Nevertheless, some of Lee’s fellow tech luminaries and a chorus of other influential voices portrayed this killing as part and parcel of a city awash in violent crime and on a descent into further chaos. While Lee is one of a dozen homicide victims in San Francisco this year, his is the only killing that has garnered national coverage — or, in most cases, even cursory local coverage.
San Francisco’s other homicide victims in 2023 are Gavin Boston, 40; Irving Sanchez-Morales, 28; Carlos Romero Flores, 29; Maxwell Maltzman, 18; Demario Lockett, 44; Maxwell Mason, 29; Humberto Avila, 46; Gregory McFarland Jr, 36; Kareem Sims, 43; Debra Lynn Hord, 57; and Jermaine Reeves, 52.
San Francisco is home to much in the way of visible public misery, unnerving street behavior and overt drug use. Its property crime rate has long been high, and the police clearance rate for property crimes has long been minimal. But the city’s violent crime rate is at a near-historic low, and is lower than most mid-to-large-sized cities.
Today’s arrest would appear to undermine the premise that Lee’s violent death was due to street conditions in San Francisco. If the police do have their man, this was not a robbery gone bad nor a motiveless assault by some random attacker, but an alleged grievance between men who knew one another, which the suspect purportedly escalated into a lethal conflict.
Lee’s death, however, was packaged in the media and on social media into a highlight reel of recent San Francisco misfortunes and crimes: large groups of young people brawling at Stonestown; the abrupt closure of the mid-market Whole Foods, leaving San Franciscans just eight other Whole Foods within city limits; the severe beating of former fire commissioner Don Carmignani in the Marina District, allegedly by belligerent homeless people — it all adds up to a feeling of a city coming undone.
This manner of coverage, however, does not capture the actual lived experience of the vast majority of San Franciscans.
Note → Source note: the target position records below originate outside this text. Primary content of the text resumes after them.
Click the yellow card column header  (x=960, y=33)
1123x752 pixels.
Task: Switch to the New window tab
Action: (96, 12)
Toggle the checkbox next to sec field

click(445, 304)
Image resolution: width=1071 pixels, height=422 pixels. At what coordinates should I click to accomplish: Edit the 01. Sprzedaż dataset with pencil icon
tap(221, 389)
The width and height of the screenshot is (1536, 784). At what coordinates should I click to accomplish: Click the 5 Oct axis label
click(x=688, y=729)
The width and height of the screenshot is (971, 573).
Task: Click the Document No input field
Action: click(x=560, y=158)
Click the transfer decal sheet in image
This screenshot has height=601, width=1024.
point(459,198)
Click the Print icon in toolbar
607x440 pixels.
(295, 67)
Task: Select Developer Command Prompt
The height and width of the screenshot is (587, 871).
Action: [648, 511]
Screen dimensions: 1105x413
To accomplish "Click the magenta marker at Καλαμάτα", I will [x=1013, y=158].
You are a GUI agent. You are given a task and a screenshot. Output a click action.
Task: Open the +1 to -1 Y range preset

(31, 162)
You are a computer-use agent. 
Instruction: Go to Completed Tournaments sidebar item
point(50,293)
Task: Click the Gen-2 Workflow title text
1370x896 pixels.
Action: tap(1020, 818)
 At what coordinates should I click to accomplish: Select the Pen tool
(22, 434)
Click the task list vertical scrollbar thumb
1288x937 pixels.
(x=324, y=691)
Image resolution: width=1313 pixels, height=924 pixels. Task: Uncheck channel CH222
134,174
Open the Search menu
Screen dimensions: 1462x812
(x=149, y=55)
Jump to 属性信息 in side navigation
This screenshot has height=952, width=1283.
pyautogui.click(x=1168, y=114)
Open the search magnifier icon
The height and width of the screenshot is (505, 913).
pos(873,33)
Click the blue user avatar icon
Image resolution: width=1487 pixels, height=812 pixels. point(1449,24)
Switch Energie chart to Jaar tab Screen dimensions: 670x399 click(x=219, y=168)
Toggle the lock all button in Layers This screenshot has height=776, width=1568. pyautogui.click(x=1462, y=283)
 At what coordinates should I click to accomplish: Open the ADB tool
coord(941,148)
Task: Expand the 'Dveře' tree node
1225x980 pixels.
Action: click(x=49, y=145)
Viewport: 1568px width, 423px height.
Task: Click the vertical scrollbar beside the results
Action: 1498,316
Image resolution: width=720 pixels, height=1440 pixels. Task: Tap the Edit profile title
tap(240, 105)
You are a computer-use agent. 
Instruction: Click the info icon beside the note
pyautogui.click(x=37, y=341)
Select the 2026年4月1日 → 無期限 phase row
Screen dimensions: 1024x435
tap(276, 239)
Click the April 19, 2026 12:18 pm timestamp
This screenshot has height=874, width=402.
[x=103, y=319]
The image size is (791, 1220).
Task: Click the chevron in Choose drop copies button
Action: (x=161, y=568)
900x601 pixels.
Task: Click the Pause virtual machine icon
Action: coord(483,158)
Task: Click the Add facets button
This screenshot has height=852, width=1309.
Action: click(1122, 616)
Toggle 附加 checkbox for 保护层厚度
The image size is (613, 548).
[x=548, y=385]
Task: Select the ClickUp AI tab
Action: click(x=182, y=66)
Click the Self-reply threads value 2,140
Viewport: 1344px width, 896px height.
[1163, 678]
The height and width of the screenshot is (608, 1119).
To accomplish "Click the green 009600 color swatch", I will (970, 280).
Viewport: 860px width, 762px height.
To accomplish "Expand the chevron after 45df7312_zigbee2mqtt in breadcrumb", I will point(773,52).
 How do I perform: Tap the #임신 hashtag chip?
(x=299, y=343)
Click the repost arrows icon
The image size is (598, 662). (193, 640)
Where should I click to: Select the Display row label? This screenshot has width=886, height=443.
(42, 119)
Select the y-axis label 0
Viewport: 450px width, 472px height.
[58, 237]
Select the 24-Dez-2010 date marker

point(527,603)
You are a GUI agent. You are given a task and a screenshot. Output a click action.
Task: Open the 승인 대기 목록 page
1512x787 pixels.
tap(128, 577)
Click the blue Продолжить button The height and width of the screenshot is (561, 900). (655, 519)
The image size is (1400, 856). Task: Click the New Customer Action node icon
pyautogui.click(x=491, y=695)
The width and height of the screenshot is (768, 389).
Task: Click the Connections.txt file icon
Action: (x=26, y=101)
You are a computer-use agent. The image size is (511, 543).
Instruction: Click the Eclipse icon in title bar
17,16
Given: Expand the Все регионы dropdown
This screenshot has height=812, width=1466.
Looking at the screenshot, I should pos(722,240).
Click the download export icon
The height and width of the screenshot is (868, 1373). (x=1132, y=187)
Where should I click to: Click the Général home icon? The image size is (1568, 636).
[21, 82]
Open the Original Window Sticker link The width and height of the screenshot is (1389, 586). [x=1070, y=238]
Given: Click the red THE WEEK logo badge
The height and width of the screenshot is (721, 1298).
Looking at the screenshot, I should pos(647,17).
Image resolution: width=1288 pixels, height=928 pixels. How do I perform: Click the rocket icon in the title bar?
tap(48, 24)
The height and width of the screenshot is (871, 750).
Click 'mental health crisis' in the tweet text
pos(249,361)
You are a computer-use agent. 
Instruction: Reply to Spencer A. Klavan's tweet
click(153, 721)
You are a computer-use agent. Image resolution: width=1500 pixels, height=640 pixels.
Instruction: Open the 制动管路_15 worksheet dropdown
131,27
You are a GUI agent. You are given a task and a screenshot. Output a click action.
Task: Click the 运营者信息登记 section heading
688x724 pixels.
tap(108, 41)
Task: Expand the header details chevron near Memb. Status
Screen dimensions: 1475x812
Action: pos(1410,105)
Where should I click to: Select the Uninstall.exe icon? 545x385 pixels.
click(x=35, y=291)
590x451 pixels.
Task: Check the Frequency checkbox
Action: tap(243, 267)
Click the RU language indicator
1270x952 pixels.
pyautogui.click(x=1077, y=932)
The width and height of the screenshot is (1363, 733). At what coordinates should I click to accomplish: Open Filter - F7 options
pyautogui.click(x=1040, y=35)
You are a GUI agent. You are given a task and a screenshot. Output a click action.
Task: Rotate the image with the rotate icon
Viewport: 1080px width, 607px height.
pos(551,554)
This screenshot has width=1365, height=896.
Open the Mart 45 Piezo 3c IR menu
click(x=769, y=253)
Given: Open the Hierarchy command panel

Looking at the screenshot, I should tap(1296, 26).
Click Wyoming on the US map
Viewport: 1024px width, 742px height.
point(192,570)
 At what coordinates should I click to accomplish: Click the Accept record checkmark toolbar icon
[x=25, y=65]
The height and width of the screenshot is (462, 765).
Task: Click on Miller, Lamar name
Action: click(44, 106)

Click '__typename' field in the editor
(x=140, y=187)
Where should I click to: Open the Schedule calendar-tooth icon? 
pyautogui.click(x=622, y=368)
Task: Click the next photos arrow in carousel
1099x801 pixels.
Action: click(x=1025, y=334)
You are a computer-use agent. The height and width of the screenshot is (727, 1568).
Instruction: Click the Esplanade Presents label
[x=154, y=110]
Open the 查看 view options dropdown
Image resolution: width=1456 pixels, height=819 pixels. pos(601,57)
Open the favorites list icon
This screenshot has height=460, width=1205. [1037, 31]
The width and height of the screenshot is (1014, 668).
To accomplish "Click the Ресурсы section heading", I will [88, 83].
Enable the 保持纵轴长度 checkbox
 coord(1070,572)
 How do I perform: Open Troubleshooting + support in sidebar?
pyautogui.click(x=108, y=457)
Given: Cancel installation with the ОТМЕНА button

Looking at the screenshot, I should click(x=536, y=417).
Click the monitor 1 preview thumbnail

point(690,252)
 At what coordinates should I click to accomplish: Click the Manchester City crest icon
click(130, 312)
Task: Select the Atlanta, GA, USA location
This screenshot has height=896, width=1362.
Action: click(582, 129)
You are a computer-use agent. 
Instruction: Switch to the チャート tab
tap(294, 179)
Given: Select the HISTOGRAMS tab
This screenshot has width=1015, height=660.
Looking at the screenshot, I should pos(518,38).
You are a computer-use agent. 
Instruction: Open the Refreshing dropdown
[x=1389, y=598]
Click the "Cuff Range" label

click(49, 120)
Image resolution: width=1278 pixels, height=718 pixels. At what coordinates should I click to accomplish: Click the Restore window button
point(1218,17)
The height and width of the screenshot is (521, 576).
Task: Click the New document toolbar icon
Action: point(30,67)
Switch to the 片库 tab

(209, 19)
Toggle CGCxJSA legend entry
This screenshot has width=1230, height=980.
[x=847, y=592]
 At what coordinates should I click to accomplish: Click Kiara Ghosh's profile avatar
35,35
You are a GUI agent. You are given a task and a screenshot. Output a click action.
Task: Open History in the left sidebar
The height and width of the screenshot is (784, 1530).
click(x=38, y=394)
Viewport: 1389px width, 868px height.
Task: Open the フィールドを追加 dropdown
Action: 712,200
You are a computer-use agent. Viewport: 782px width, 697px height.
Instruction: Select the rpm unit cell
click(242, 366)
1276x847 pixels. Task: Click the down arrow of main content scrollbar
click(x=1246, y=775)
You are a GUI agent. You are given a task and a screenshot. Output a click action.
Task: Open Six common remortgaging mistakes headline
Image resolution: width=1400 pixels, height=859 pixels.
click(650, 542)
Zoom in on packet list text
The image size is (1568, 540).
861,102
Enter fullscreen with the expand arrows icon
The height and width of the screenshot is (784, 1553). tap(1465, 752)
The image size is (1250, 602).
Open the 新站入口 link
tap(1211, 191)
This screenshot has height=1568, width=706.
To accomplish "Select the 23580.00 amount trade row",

It also omits potentially mitigating details of the individual events. Carmignani, for instance, was brutally struck in the head with a metal rod and hospitalized. But the lawyer for his alleged attacker claims that the former fire commissioner first pepper-sprayed the homeless man accused of beating him — which certainly would color this incident.
Of note, police sources say that a series of homeless people had previously been pepper-sprayed in the Marina District prior to this instance.
The arrest in the Lee case is a breaking story. We will update or follow this article as soon as possible.